2. After achieving a stable baseline (<20% variation over five stimulations), gently lower the internal cannula by hand into the guide cannula that is prefitted into the bipolar stimulator.
3. Take an additional 2−3 baseline recordings to ensure that the cannula insertion itself did not change the evoked signal. In some cases, the insertion and removal of the internal cannula can damage the VTA. If the signal drastically changes over this baseline period (>20%), then take an additional 3−4 recordings until the baseline restabilizes.
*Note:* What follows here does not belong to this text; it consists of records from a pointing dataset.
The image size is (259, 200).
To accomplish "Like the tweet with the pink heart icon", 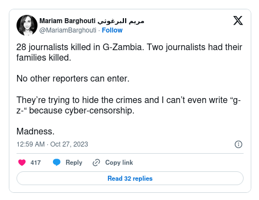I will pos(22,163).

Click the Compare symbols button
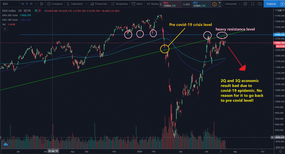point(55,4)
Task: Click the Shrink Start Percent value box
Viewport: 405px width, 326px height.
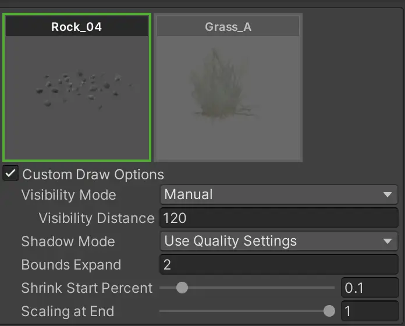Action: 369,288
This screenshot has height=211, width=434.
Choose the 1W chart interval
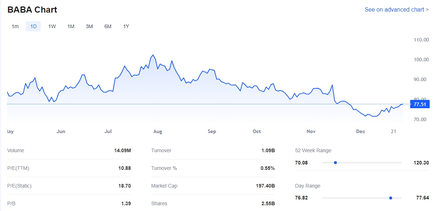point(52,26)
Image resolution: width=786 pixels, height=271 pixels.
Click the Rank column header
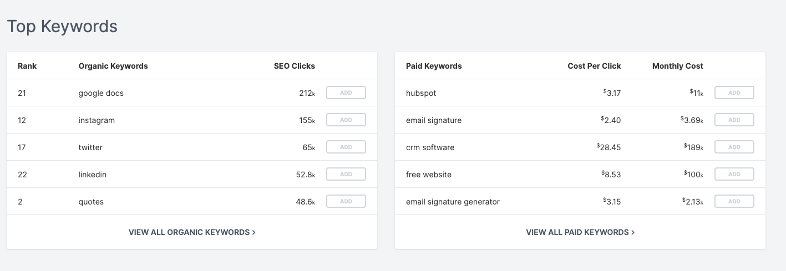click(x=27, y=66)
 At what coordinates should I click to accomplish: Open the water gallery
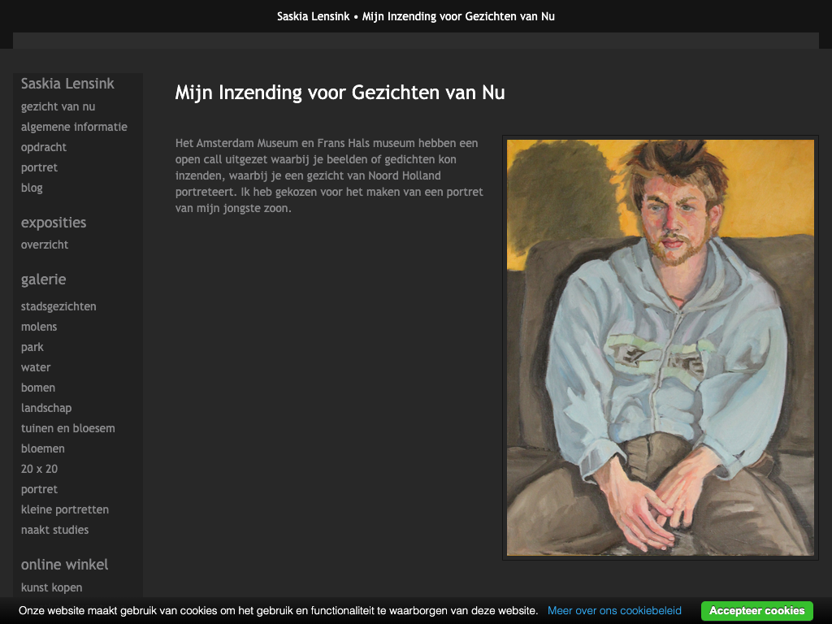click(36, 367)
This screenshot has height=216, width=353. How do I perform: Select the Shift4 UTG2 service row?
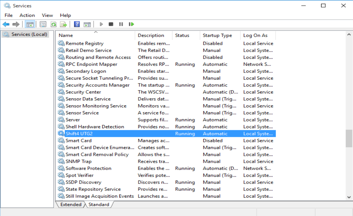[x=79, y=134]

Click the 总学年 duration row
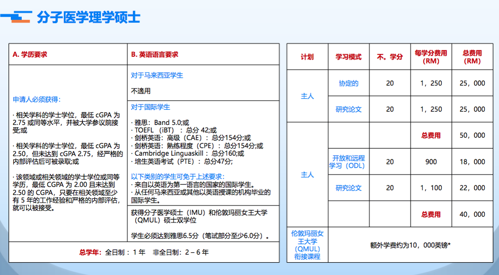click(x=144, y=252)
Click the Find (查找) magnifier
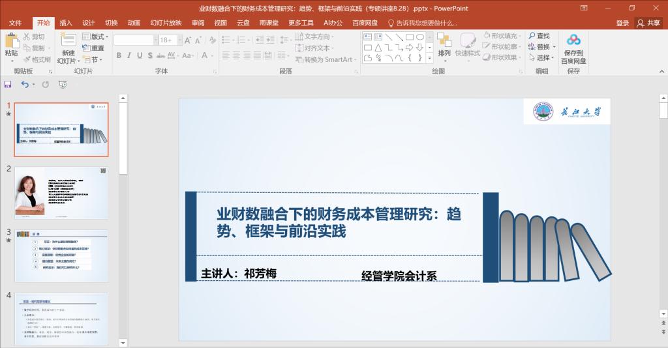The height and width of the screenshot is (348, 668). pos(532,36)
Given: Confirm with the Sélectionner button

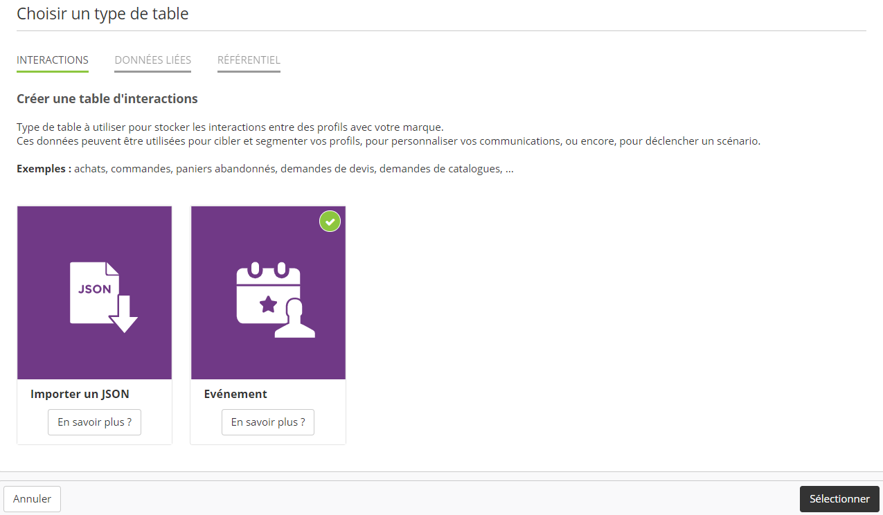Looking at the screenshot, I should click(839, 499).
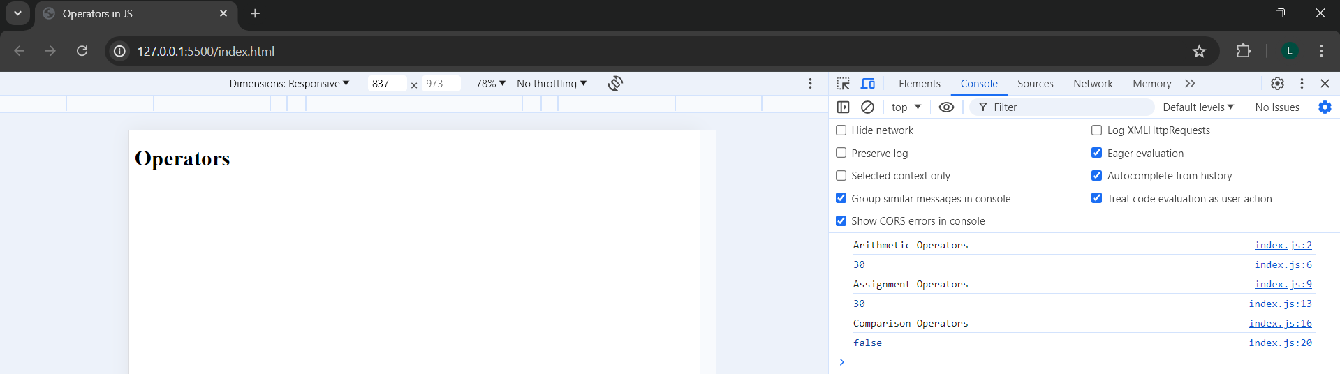Image resolution: width=1340 pixels, height=374 pixels.
Task: Open the Default levels dropdown
Action: 1198,107
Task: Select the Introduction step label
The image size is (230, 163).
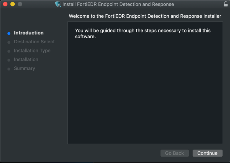Action: (x=29, y=33)
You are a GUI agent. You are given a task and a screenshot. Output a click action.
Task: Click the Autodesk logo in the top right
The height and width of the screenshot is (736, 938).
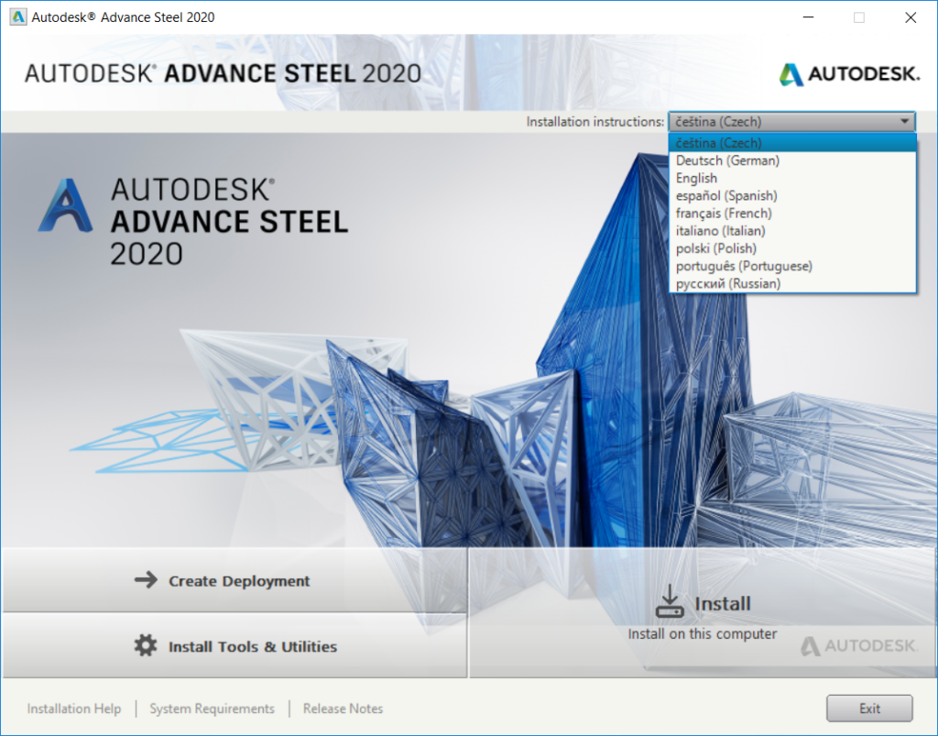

4. Using a syringe pump and micro syringe, infuse 0.5 µL of solution (e.g., 0.9% saline, N-methyl-D-aspartate [NMDA], (2R)-amino-5-phosphonovaleric acid [AP5]) into the VTA over a 2 min period.
5. Post infusion, leave the internal cannula for at least 1 min prior to removal.
   NOTE: Some drugs may require leaving the internal cannula for a longer time based on the drug kinetics, and removal of the internal cannula may cause the drug to travel back up through the internal cannula. If there is concern, one could leave the internal cannula in the guide cannula during the entirety of the recording. Otherwise, recording can begin after this 1 min interval.
6. Continue recording every 3 min to measure post-infusion effects.
   NOTE: If infusing a control solution, and no effect is observed, it is possible to infuse a second time10. If there is altered DA release caused by inserting the internal cannula or saline infusion, the signal typically recovers to baseline within 30 min.